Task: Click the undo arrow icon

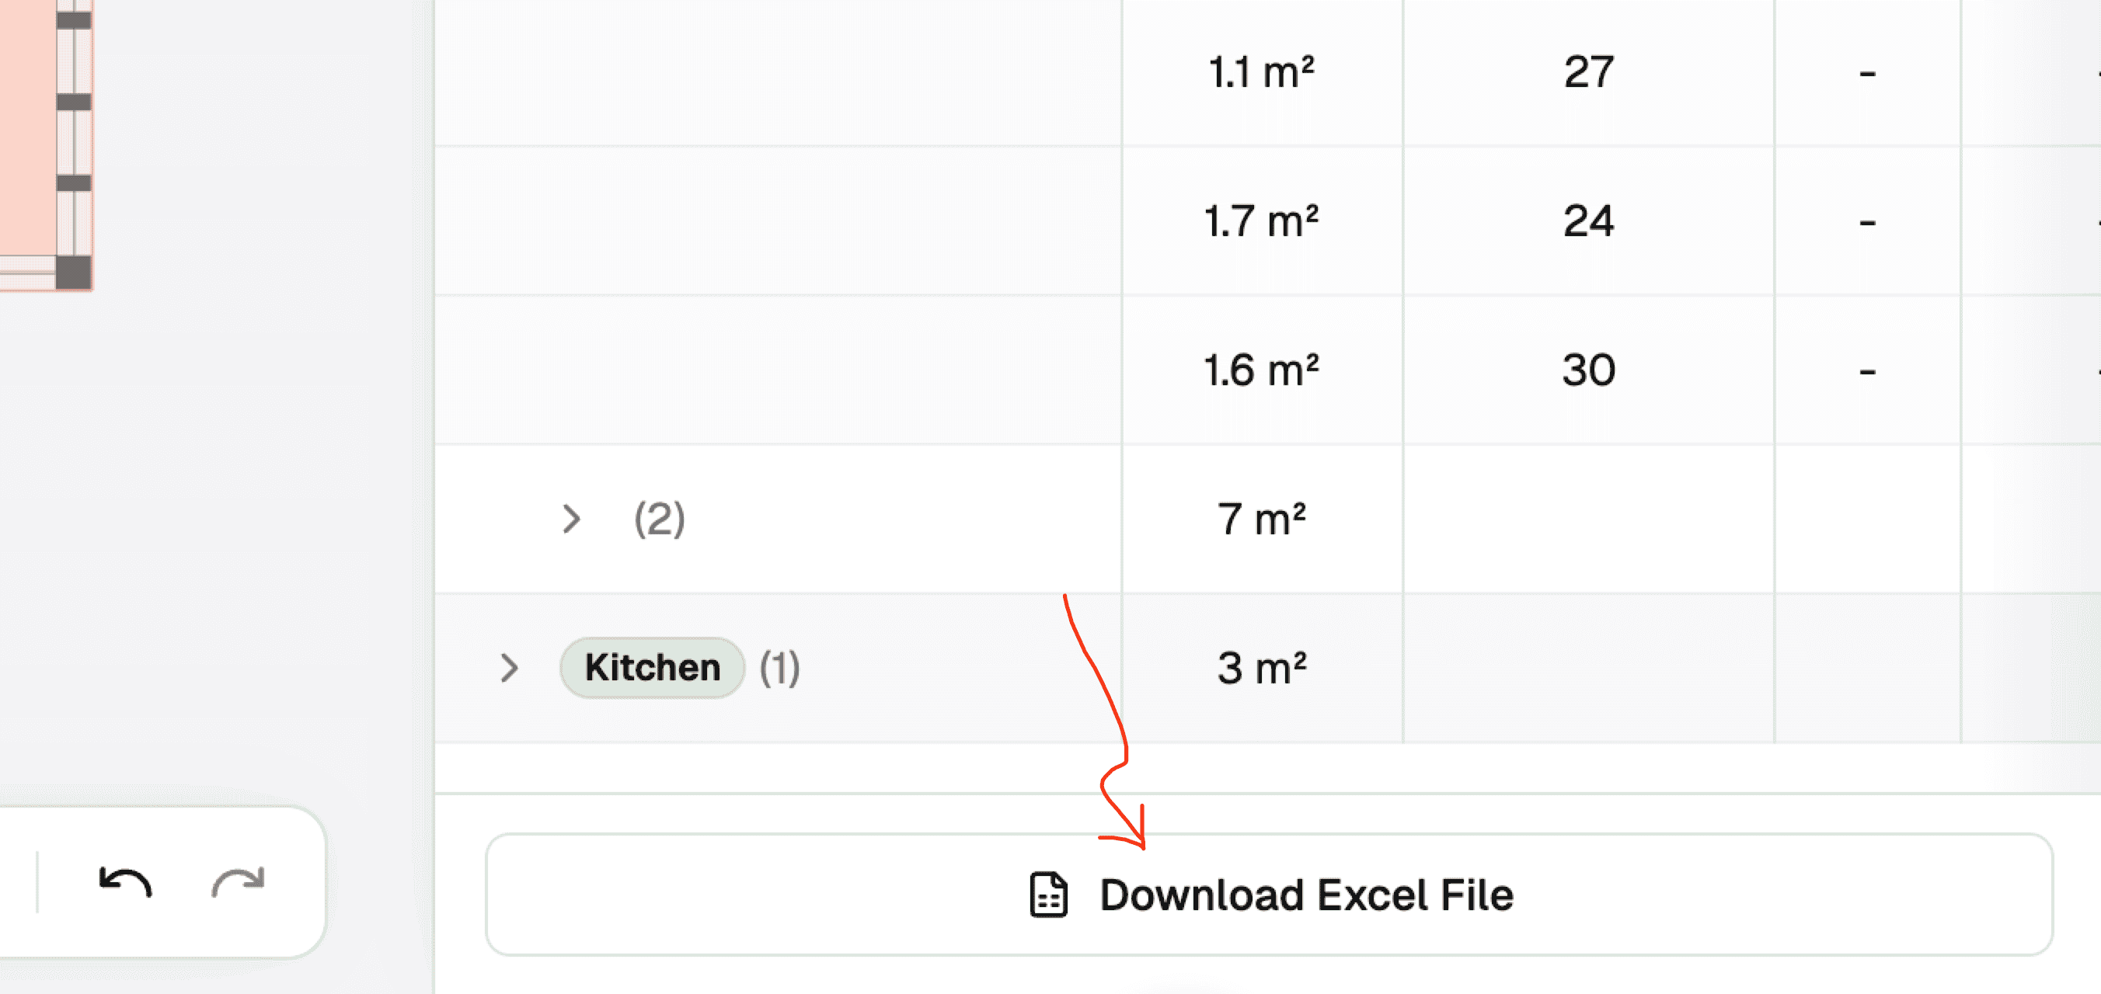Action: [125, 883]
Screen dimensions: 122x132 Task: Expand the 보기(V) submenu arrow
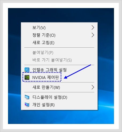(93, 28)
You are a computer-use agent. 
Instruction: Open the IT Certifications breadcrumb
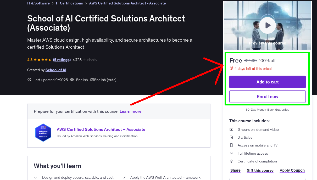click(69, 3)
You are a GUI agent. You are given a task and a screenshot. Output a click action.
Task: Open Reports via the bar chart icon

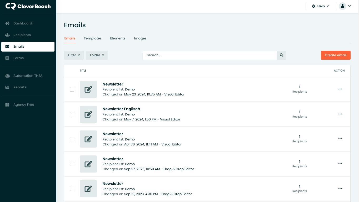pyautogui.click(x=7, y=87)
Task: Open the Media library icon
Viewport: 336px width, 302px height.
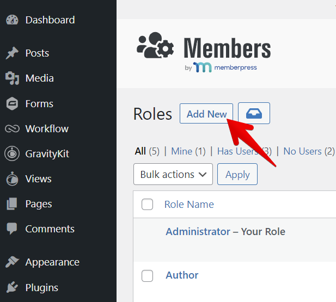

(WHAT YOU NEED TO DO):
Retype the entries above word for word, minus any images.

(TASK SOLUTION):
Task: Click the undo arrow icon

Action: [125, 883]
Screen dimensions: 122x132 Task: Expand the 보기(V) submenu arrow
(93, 28)
You are a computer-use agent. 
Instruction: Open the IT Certifications breadcrumb
click(69, 3)
You are a GUI agent. You are given a task and a screenshot. Output a click action.
Task: Open Reports via the bar chart icon

pyautogui.click(x=7, y=87)
Task: Open the Media library icon
Viewport: 336px width, 302px height.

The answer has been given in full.